>>
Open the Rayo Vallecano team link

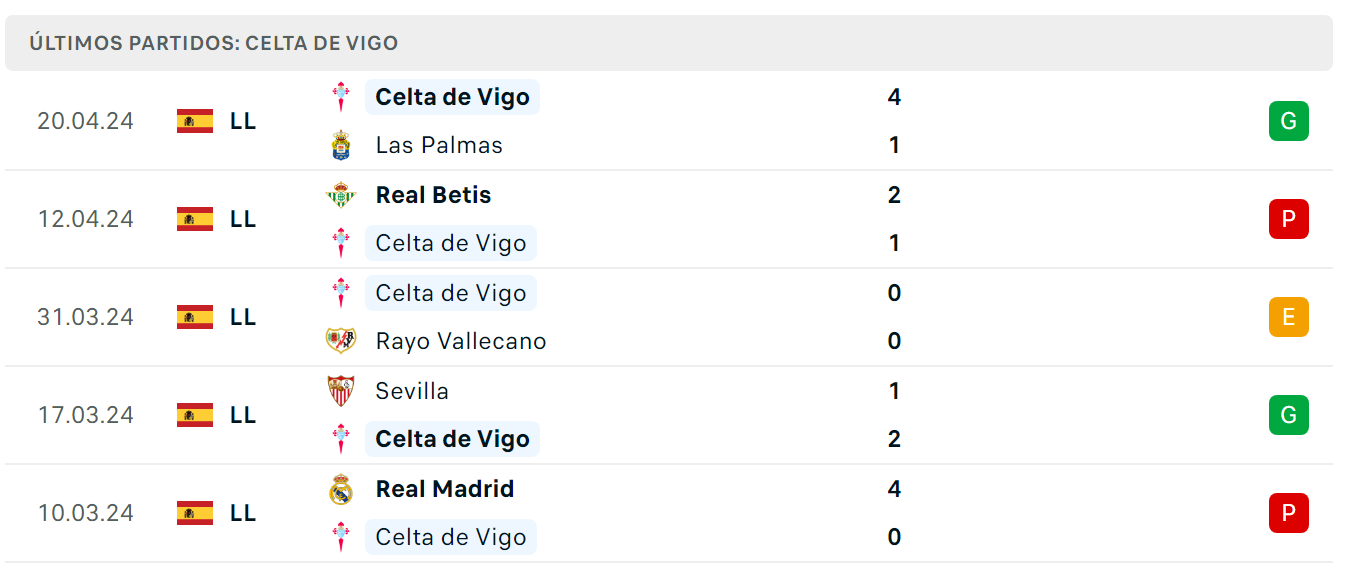click(461, 341)
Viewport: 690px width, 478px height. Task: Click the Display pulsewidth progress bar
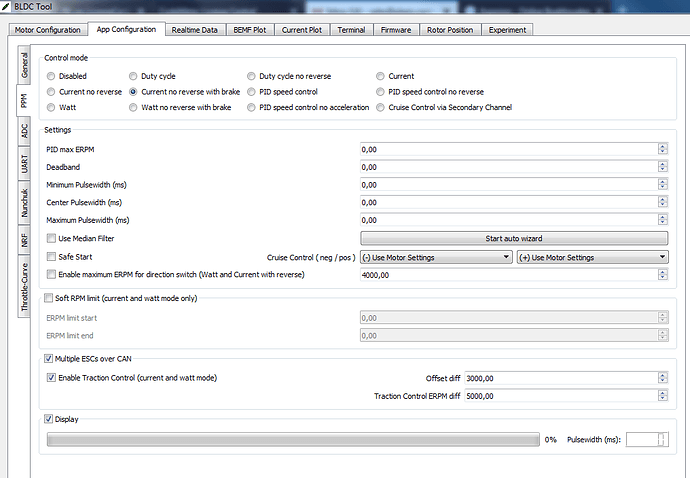pos(290,440)
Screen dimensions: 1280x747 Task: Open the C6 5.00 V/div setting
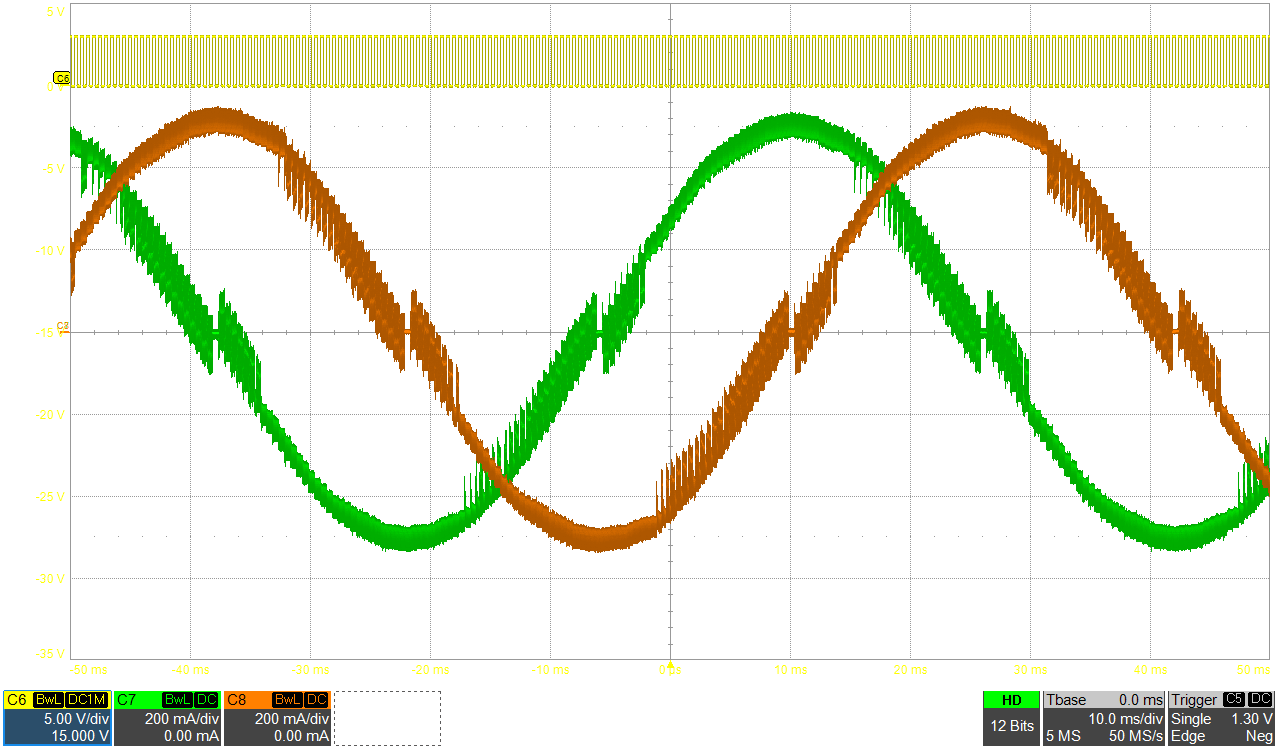75,718
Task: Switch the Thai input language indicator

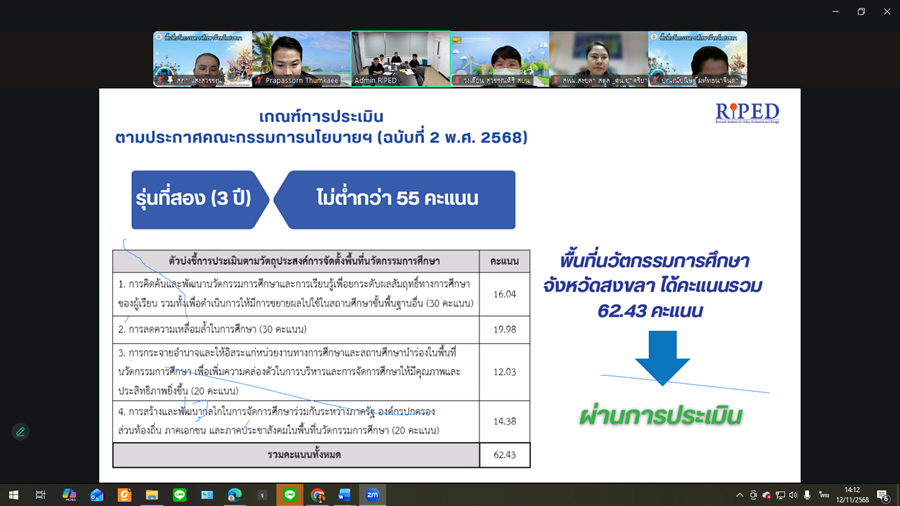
<<
• **Goal of the exercise**
For the material above, give every line again exactly and leave out the pictures.

• **Answer area**
Open the Rayo Vallecano team link

click(461, 341)
Viewport: 690px width, 478px height. Task: Click the Display pulsewidth progress bar
pos(290,440)
Screen dimensions: 1280x747 Task: Open the C6 5.00 V/div setting
75,718
Task: Switch the Thai input language indicator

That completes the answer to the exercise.